Two lines mark the range in the entries below: the one holding "Task: Click Couche d'entretien à prévoir dans" and the one holding "This screenshot has width=1142, height=528.". Set down those two and all lines between them, exactly.

====== Data for processing ======

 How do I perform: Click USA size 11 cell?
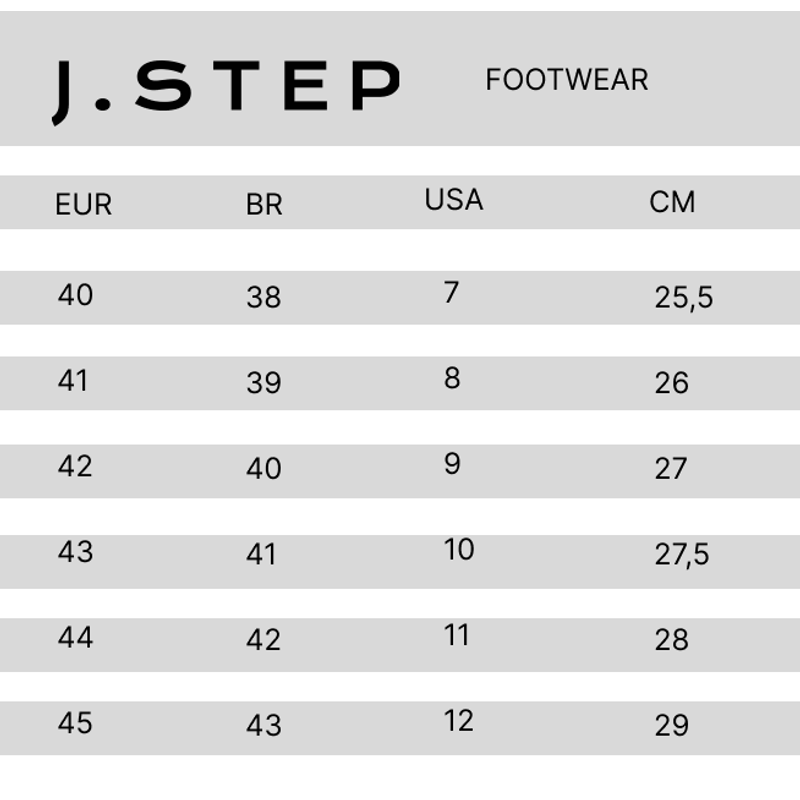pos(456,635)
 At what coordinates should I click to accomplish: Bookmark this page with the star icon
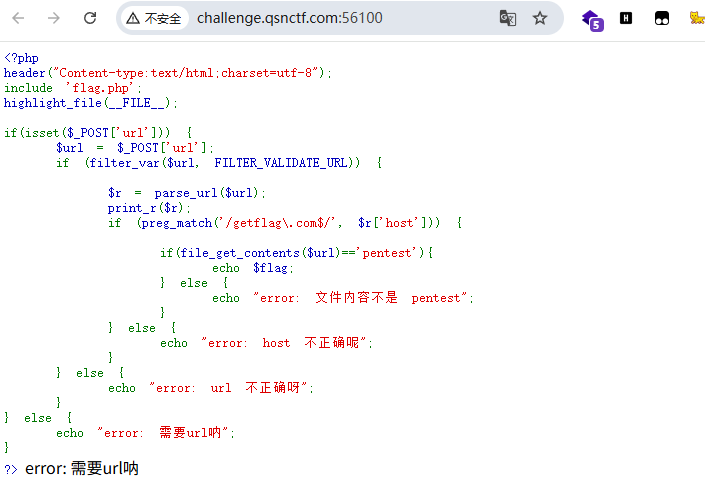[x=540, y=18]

======
====== Data for processing ======

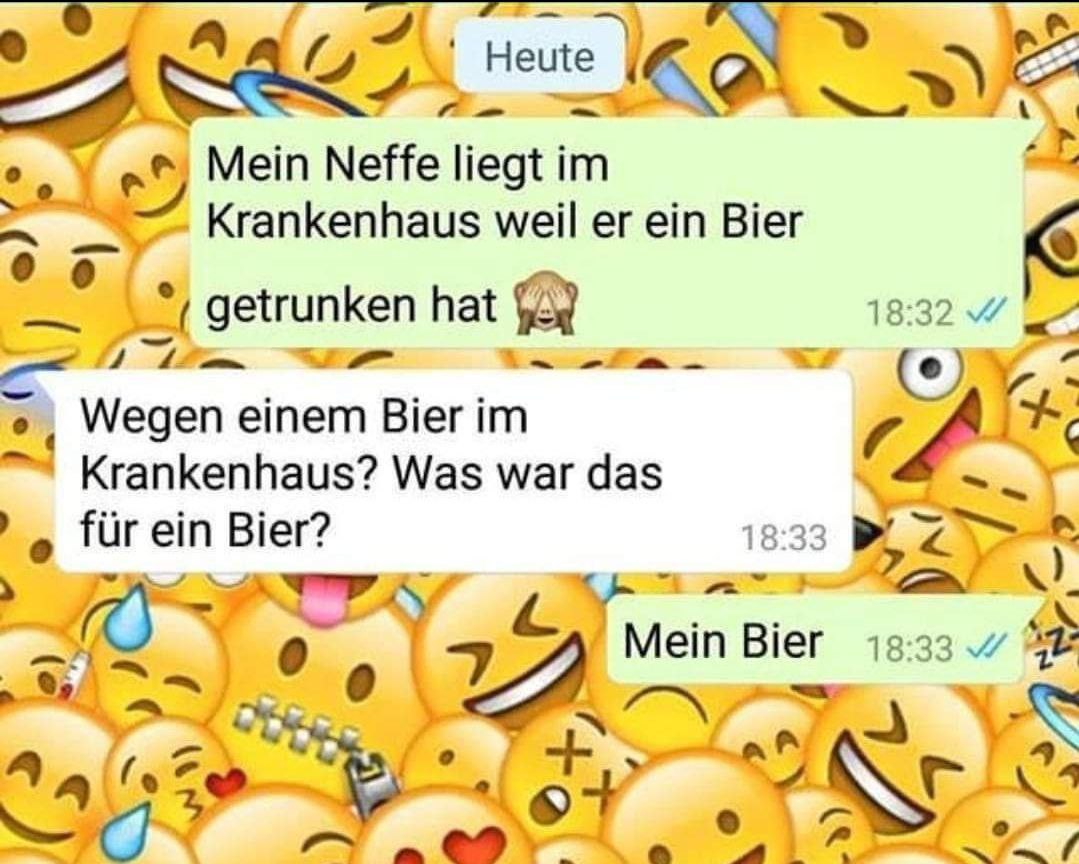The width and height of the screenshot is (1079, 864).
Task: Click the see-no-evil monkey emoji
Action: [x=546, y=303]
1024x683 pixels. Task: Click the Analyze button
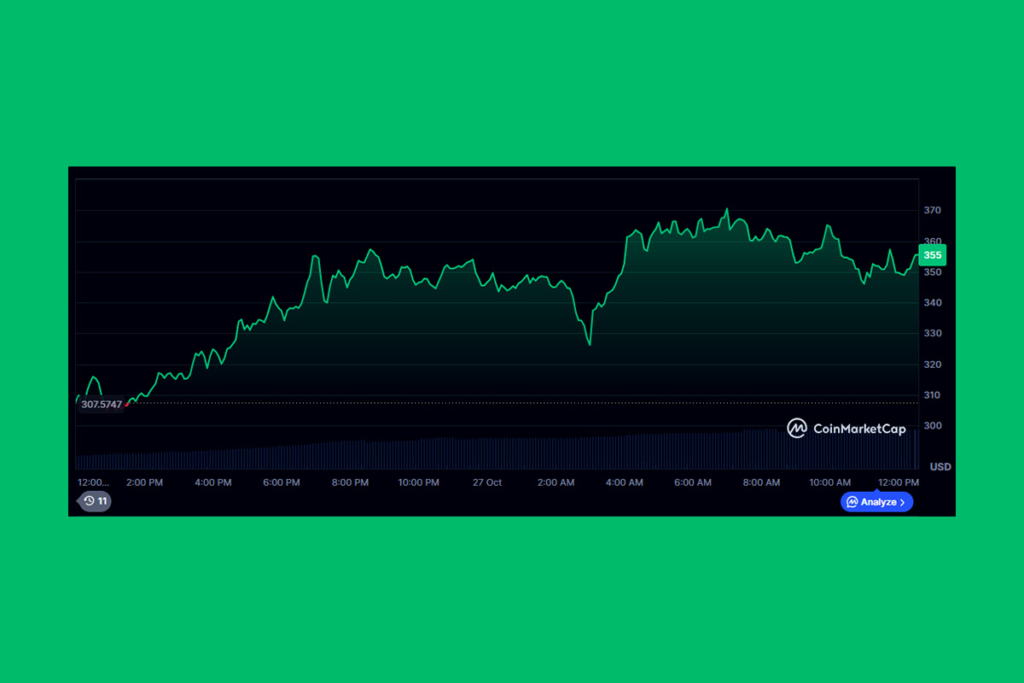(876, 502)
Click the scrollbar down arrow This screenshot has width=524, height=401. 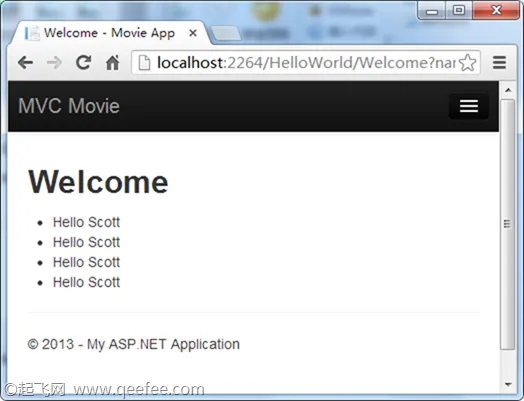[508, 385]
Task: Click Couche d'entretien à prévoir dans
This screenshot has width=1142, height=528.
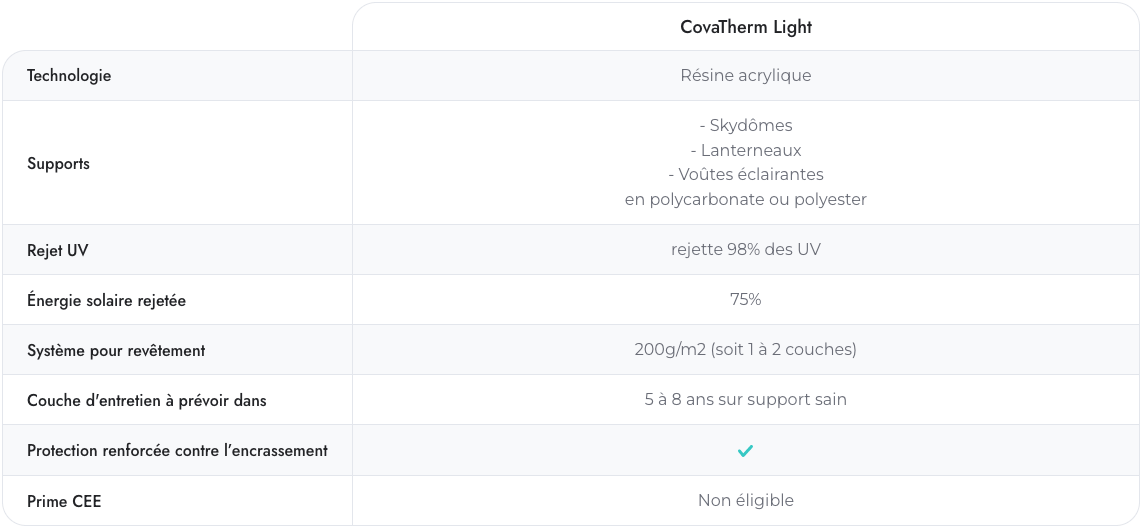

======

Finished exercise =
Task: Click Couche d'entretien à prévoir dans
This screenshot has width=1142, height=528.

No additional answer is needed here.